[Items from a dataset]
>>>>
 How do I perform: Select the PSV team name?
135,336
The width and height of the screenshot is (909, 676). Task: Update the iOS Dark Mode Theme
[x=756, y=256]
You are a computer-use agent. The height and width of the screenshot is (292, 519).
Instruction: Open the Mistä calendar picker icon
<<<<
Write the records out in full, exactly as they read above.

 How do I perform: Select the PSV team name?
135,336
The width and height of the screenshot is (909, 676). Task: Update the iOS Dark Mode Theme
[x=756, y=256]
You are a computer-use agent. The height and width of the screenshot is (292, 519).
Instruction: Open the Mistä calendar picker icon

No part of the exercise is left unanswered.